* [Aim of the exercise] Repeat word for word, please, only the lines from the one that includes "Click the Frame" through the final line of the data.

───── Given records

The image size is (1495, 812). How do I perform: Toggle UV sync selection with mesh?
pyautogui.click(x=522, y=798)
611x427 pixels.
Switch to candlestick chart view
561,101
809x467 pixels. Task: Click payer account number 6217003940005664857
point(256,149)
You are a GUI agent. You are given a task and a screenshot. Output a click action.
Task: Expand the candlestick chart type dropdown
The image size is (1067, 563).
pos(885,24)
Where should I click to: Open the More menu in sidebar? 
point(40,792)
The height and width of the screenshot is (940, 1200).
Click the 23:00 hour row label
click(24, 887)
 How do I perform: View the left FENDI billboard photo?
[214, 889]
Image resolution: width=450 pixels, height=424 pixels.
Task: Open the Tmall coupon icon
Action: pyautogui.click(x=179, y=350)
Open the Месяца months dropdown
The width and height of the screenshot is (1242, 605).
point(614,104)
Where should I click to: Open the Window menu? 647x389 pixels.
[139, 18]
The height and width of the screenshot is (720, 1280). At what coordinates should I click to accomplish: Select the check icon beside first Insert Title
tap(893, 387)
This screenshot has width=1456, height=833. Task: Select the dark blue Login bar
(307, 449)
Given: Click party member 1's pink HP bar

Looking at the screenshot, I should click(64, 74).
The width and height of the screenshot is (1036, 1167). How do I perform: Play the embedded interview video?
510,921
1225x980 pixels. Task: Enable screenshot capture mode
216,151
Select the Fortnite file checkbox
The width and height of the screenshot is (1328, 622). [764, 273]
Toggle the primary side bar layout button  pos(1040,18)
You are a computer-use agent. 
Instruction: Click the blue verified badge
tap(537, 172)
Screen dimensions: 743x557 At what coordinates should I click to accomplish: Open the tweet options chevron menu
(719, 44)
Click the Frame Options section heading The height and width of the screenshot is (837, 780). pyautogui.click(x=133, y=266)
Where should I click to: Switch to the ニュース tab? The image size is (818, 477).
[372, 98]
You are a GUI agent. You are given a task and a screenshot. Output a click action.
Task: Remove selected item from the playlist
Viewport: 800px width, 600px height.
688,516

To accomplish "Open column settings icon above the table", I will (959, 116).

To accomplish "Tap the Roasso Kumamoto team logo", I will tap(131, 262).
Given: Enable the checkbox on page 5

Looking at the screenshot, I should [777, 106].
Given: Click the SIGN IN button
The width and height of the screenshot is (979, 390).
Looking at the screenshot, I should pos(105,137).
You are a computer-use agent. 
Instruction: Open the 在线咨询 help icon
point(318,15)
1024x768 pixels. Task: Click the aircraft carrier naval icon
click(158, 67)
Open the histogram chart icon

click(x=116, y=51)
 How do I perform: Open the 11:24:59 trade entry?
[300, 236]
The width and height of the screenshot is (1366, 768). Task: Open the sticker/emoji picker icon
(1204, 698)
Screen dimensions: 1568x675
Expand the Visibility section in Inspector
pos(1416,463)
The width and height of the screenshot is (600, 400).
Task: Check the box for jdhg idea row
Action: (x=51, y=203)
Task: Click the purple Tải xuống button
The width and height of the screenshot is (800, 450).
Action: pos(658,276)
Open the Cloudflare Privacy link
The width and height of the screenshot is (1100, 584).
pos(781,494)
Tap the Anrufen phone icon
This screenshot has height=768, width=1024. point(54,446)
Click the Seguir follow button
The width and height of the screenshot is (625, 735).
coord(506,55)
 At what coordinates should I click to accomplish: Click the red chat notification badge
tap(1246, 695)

──────────

* [Result]
Click the Frame Options section heading The height and width of the screenshot is (837, 780). pyautogui.click(x=133, y=266)
Where should I click to: Switch to the ニュース tab? The image size is (818, 477).
[372, 98]
You are a GUI agent. You are given a task and a screenshot. Output a click action.
Task: Remove selected item from the playlist
Viewport: 800px width, 600px height.
688,516

To accomplish "Open column settings icon above the table", I will (959, 116).

To accomplish "Tap the Roasso Kumamoto team logo", I will tap(131, 262).
Given: Enable the checkbox on page 5

Looking at the screenshot, I should [777, 106].
Given: Click the SIGN IN button
The width and height of the screenshot is (979, 390).
Looking at the screenshot, I should pos(105,137).
You are a computer-use agent. 
Instruction: Open the 在线咨询 help icon
point(318,15)
1024x768 pixels. Task: Click the aircraft carrier naval icon
click(158, 67)
Open the histogram chart icon

click(x=116, y=51)
 How do I perform: Open the 11:24:59 trade entry?
[300, 236]
The width and height of the screenshot is (1366, 768). Task: Open the sticker/emoji picker icon
(1204, 698)
Screen dimensions: 1568x675
Expand the Visibility section in Inspector
pos(1416,463)
The width and height of the screenshot is (600, 400).
Task: Check the box for jdhg idea row
Action: (x=51, y=203)
Task: Click the purple Tải xuống button
The width and height of the screenshot is (800, 450).
Action: pos(658,276)
Open the Cloudflare Privacy link
The width and height of the screenshot is (1100, 584).
pos(781,494)
Tap the Anrufen phone icon
This screenshot has height=768, width=1024. point(54,446)
Click the Seguir follow button
The width and height of the screenshot is (625, 735).
coord(506,55)
 At what coordinates should I click to accomplish: Click the red chat notification badge
tap(1246, 695)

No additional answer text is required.